In the canonical game, there are three doors and Monty always offers the switch. We’ve established that 2/3 of the time, switching will lead to a prize and it’s always a good idea to switch doors.

But suppose Monty was a bastard and was trying to keep people from collecting the prize. And suppose he had control of whether or not to offer a switch (although he still has to play the game by the same rules if he chooses to offer a switch - he can’t intentionally open the door with the prize before offering a switch).

In such a case in the two out of three times the player picked the wrong door, Monty would not offer to switch - the player had already lost and he wouldn’t want to give them a chance to win. In the one out of three times the player picked the right door, Monty would offer the switch and hope to fool some people into unknowingly giving away the prize.

But as Cecil pointed out, in a rigged game like this players would quickly figure out Monty’s pattern and realize that anytime they were offered a chance to switch it was because Monty was trying to screw them, so everyone would refuse to switch. The only way Monty could entice people to switch would be to occasionally bluff and make a offer to switch when they hadn’t picked the prize.
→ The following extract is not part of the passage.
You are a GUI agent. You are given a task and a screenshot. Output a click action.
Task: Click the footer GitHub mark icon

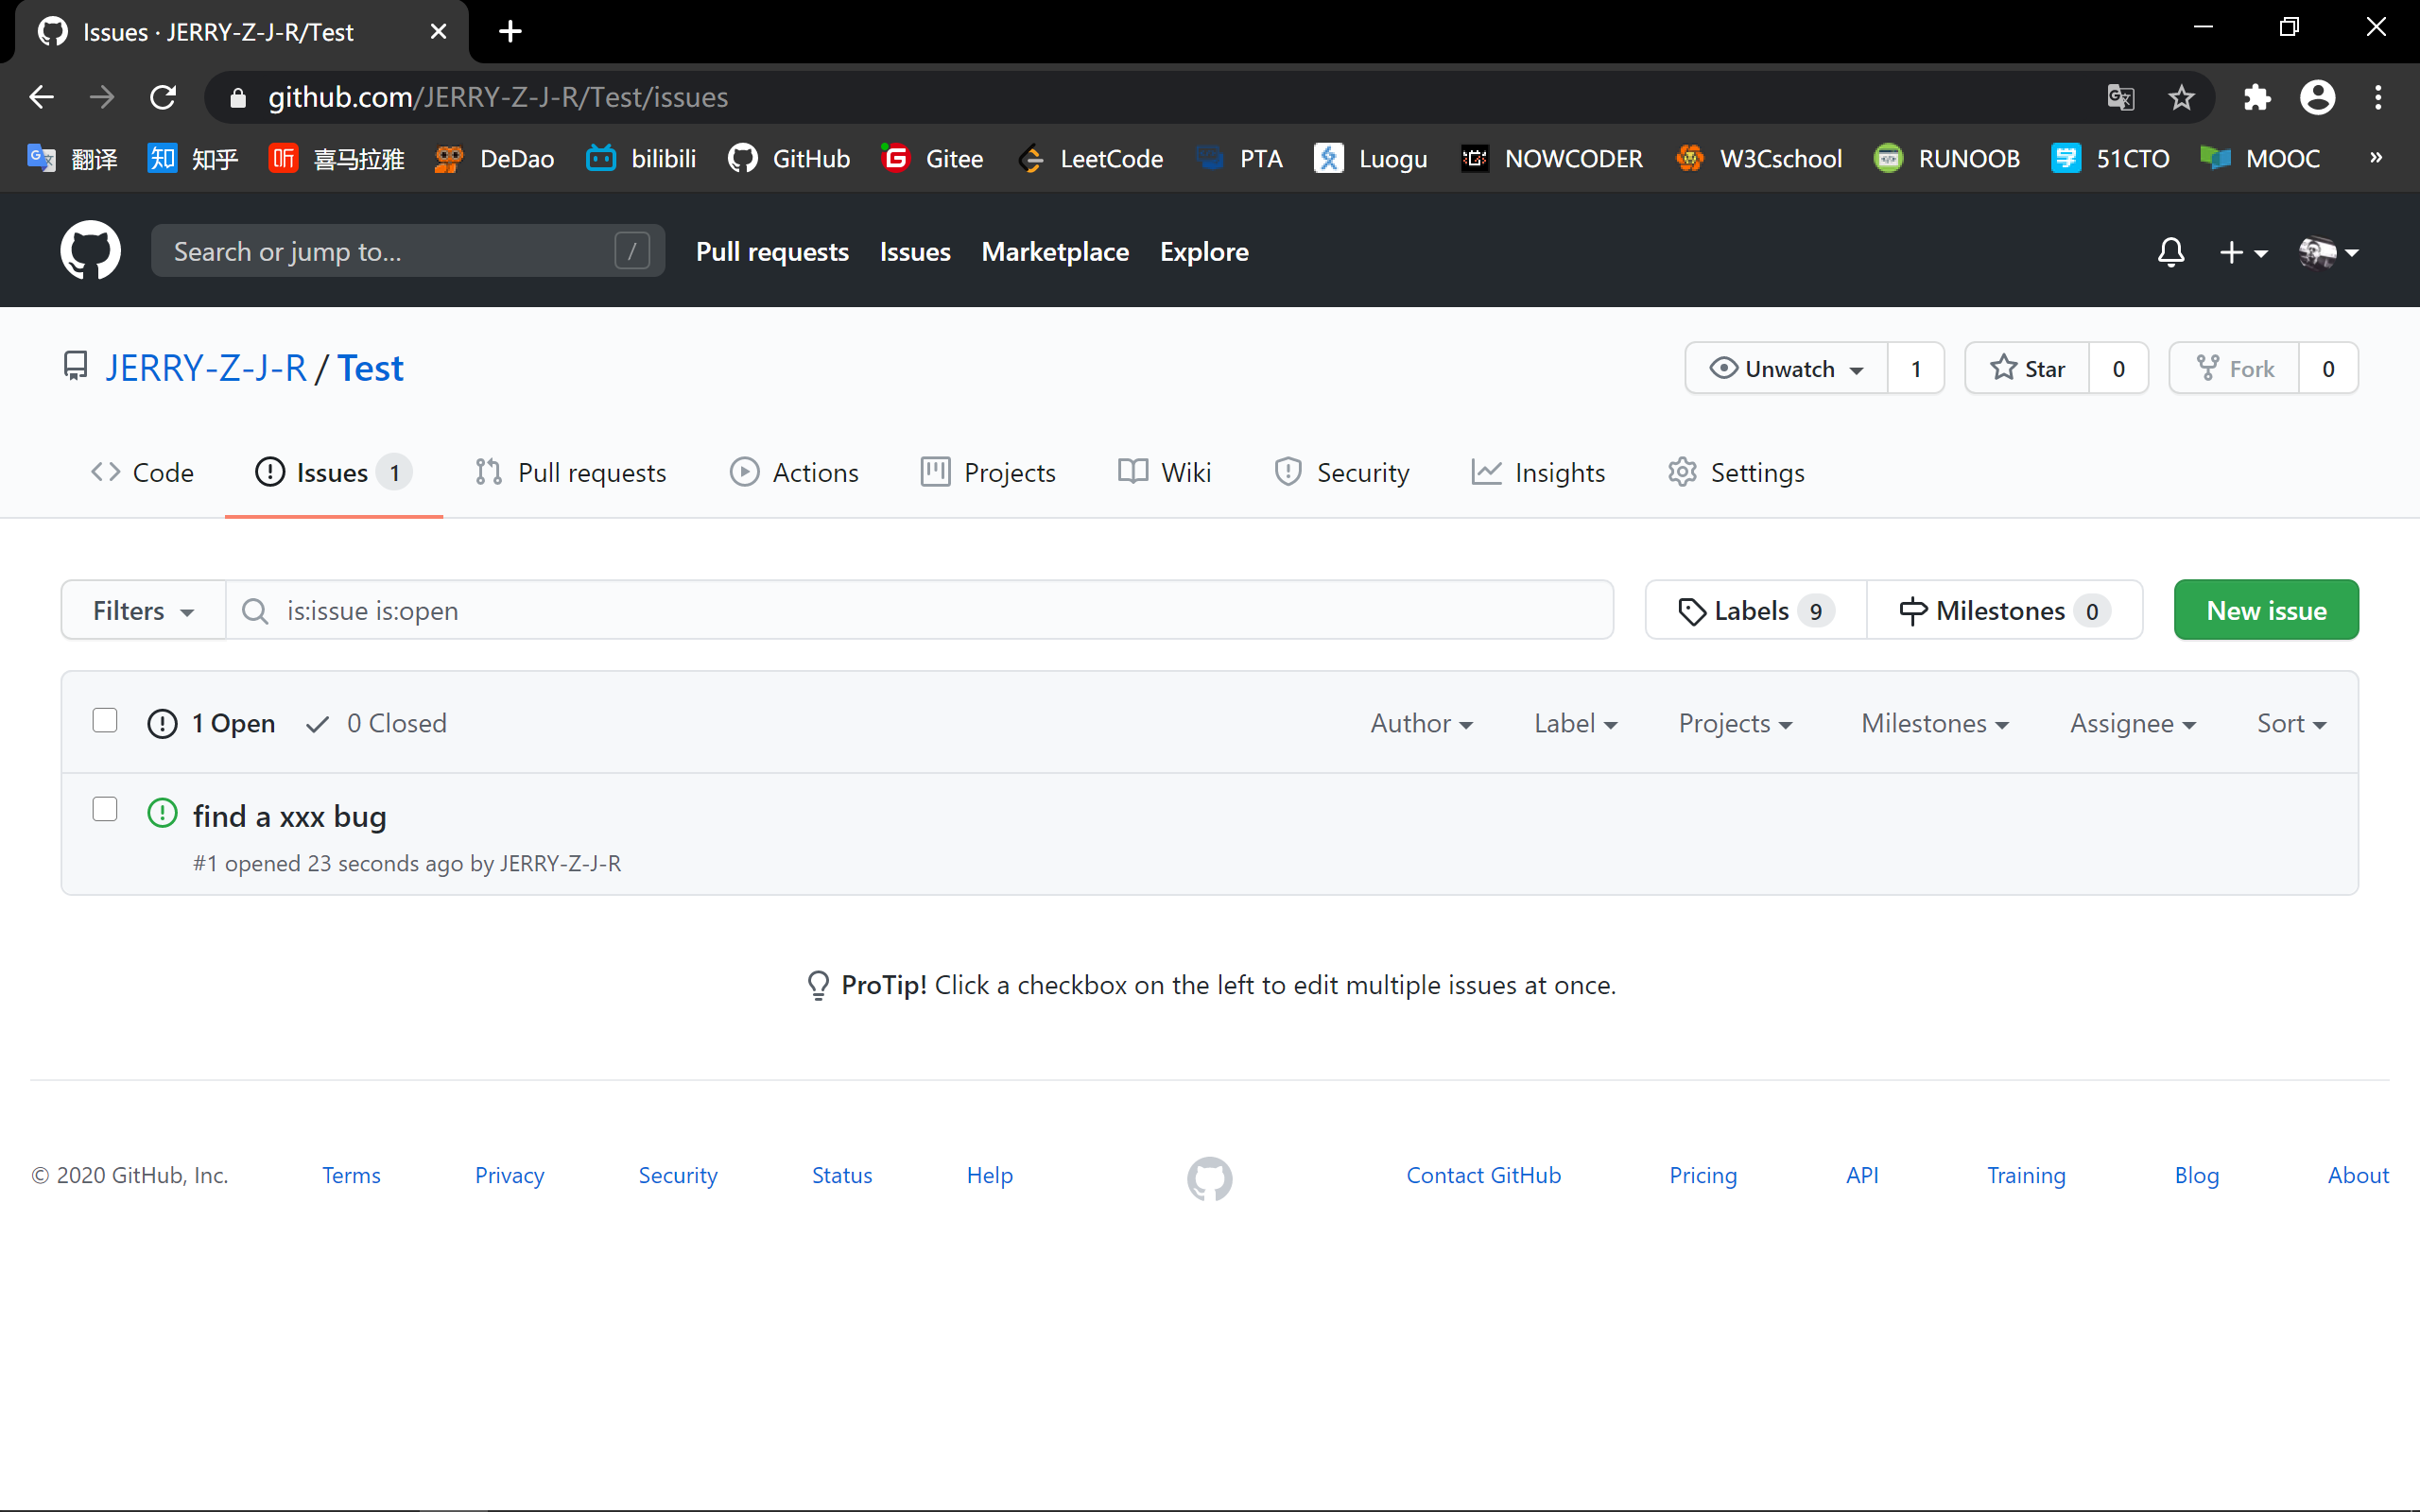point(1209,1178)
So my questions are (1) What percentage of the time should Monty make a bluff in order to make the decision to switch or not a 50/50 choice? (2) Is there some percentage of bluffing that would lower the amount of winners below the 33% I described above? (3) Is there any benefit to Monty in occasionally making a reverse bluff and not offering to switch when the player had initially picked the right door?

If the probability that Monty opens a door when you’ve picked the prize is [symbol]a[/symbol] and the probability that Monty opens a door when you’ve picked the wrong door is [symbol]b[/symbol], then the probability that you’ve picked the right door given that Monty opens a door is [symbol]a[/symbol]/([symbol]a[/symbol] + 2[symbol]b[/symbol]). If [symbol]a[/symbol] = 2[symbol]b[/symbol], you’ve got even odds.